The other point to consider is that credit card debt is adjustable rate debt with compounding interest. Compounding interest is interest that is calculated not only on the original principal, but also on any unpaid interest that has been added to the principal. On top of that, if you've been even ONE day late, you may be paying what's called a universal default rate. This is a penalty interest rate that can amount up to 30%, and when that rate compounds, your balance could skyrocket even though you're making regular monthly payments.
Even at typical rates of 16% to 21%, it could take 15 to 22 years to pay off your credit cards. When you consider that a typical fixed rate second mortgage loan term is 15 years, you're not trading your old debt into one that will take longer to pay. It could very well take less time to repay your second mortgage than your credit card debt.
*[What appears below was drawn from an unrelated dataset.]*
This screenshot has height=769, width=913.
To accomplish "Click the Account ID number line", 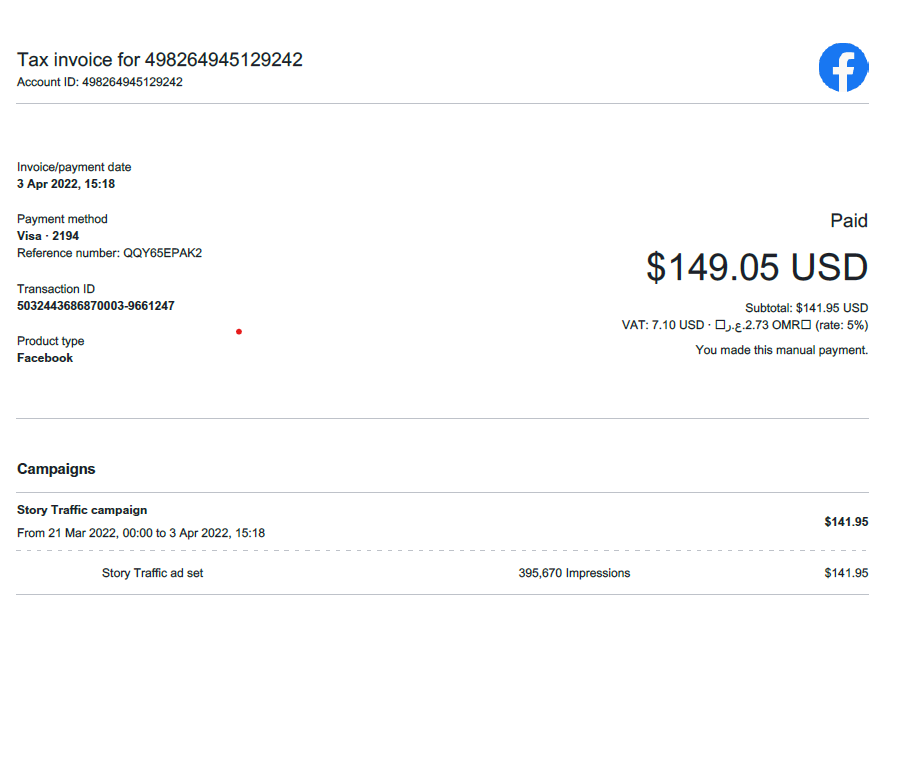I will 100,82.

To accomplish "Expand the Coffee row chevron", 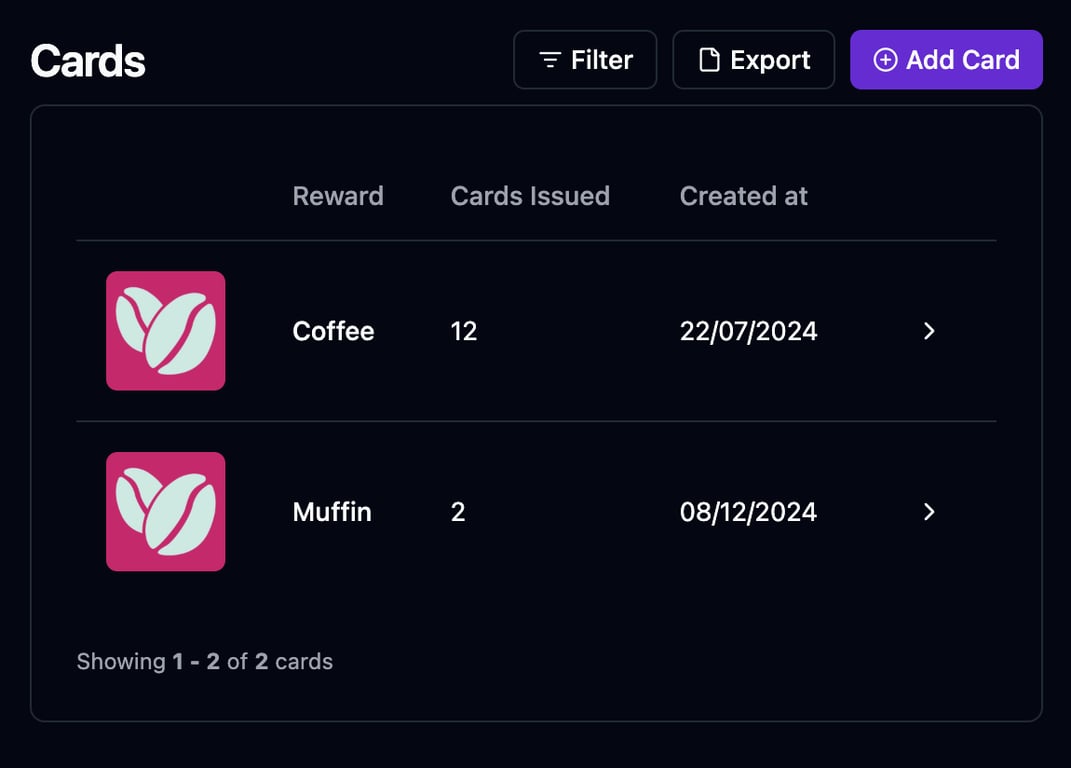I will [929, 331].
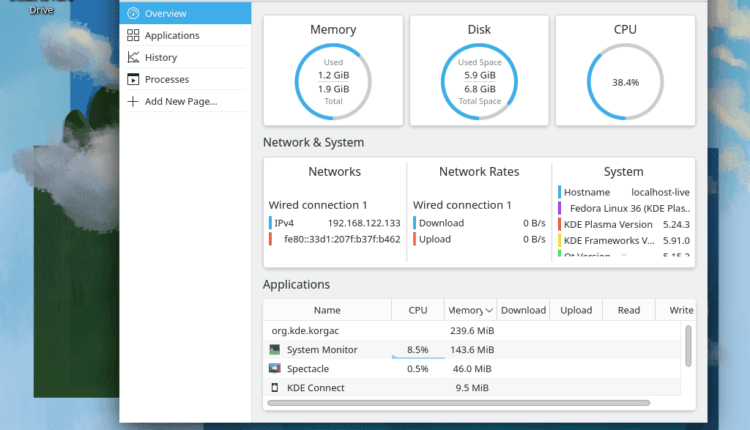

And, you probably will be paying less per month because not only is the interest rate for a second mortgage (currently between 7.7% and 8.19 percent according to the New York Times Home Finance Center) significantly less, but it is also simple interest. Simple interest, unlike compound interest is calculated only on the principal sum. Thus, simple interest is more stable than compounding interest.
While the rates for second mortgages has risen quite a bit recently, according to Interest.com, the Fed's rate-setting committee has not raised rates since June 30, 2006 and it is not expected to. They further state that economists now believe the committee will stand pat well into the spring. So, now may be the time to consider second mortgage debt consolidation loans if your credit card debt has spiraled out of control.
If you're worried about not having enough equity, there's no need because there are second mortgages for home owners with no equity like the 125% second mortgage or no equity 2nd mortgage. For these loans, you just need to find a mortgage broker that offers no equity second mortgages. Some people argue that a home equity line of credit (HELOC) is cheaper to get than a fixed rate second mortgage. But, they are variable rate loans, and rates change quickly. The rates for a fixed rate second mortgage stay the same through the life of the loan, so you save more in the long run.